В целом я считал, что всё идет как надо. Диссиденты допрашиваются, дела пополняются всякими бумажками, ещё неделя-две – и можно действительно выходить в суд хотя бы по Якиру. Я почти закрыл старые долги, накопленные за время моего отсутствия в Москве, мне осталось встретиться с парой агентов, но они уехали в отпуск, так что мне всего лишь нужно было дождаться их возвращения.
Оставалась Татьяна. Впрочем, с ней тоже проблем особых не было, хотя в театр в пятницу я её и сопроводил – просто на всякий случай, если вдруг Высоцкий меня обманул и в Ленинград не уехал. Но в здании на Таганке мы не встретили ни одного актера, не было даже Любимова, и я провел очень скучный час, слоняясь по коридору перед отделом кадров этого богоугодного заведения и ожидая, когда Татьяна оформит нужные бумажки на декретный отпуск.
Но именно Татьяны касалось то дело, к которому я никак не находил времени подобраться. Я не говорил ей об анонимных письмах, мне вообще очень хотелось, чтобы она никогда не узнала об их существовании – слишком уж они были неприятными даже для меня, обладателя относительно нового и в меру здорового тела, которое мой предшественник поддерживал в приличной форме. Ну а для женщины на последних месяцах беременности подобное открытие людской подлости могло стать сильным ударом, который вызвал бы очень плохие последствия – вплоть до потери ребенка. С другой стороны, в той версии истории, которую я знал, Татьяна смогла выносить свою дочь даже под постоянным прессингом со стороны Высоцкого – так что, возможно, я излишне опекал её.

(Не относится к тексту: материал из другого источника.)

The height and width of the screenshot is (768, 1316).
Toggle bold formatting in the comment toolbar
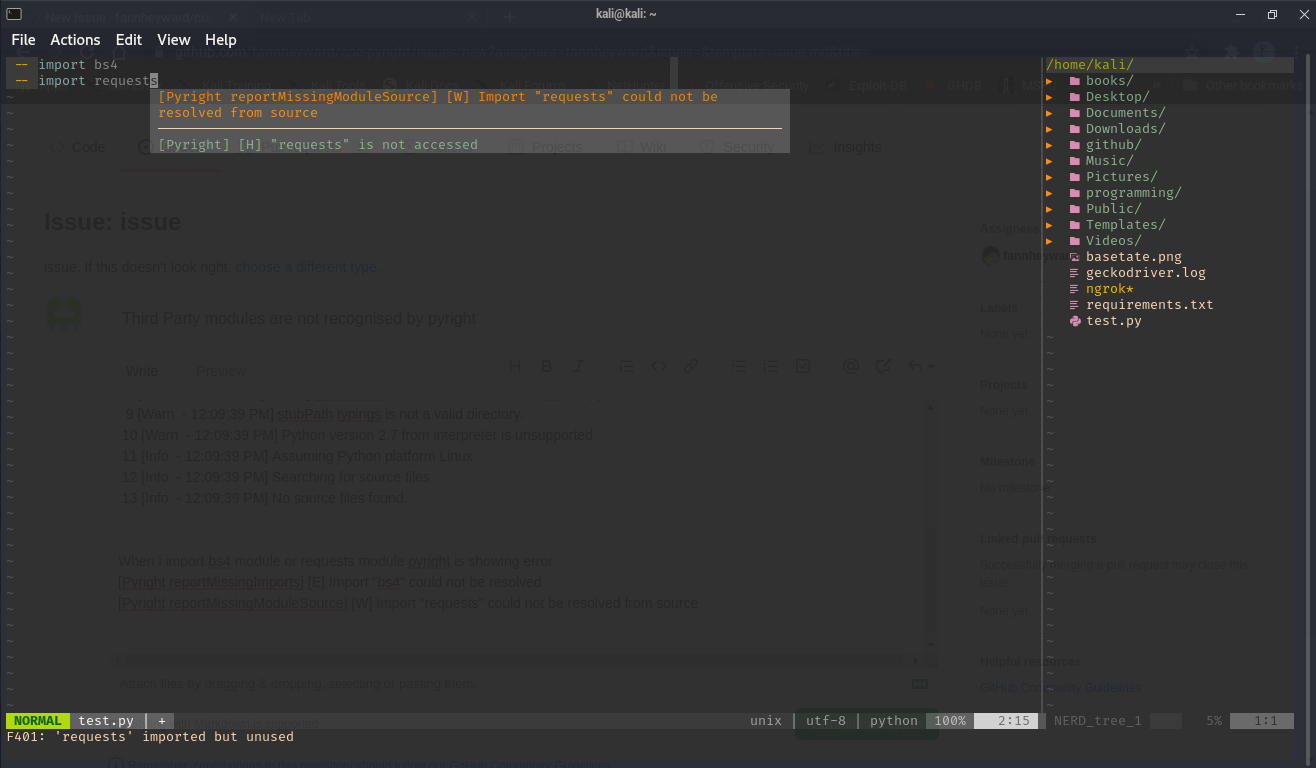546,366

Данные, которые мне передала Зинаида Степановна, оказались правдивыми. За неделю я проверил всё, что она рассказала, и выяснил, что Элеонора была именно тем человеком, которого я искал. Жила она в Хамовниках, в старой, ещё двадцатых годов, пятиэтажке на улице Доватора – как раз между станциями метро «Спортивная» и «Фрунзенская». У неё была комната в трехкомнатной коммуналке, остальные жильцы которой никакого интереса для меня не представляли – рабочие с ЗиЛа и сотрудники ещё одного института, что в изобилии раскиданы по Москве.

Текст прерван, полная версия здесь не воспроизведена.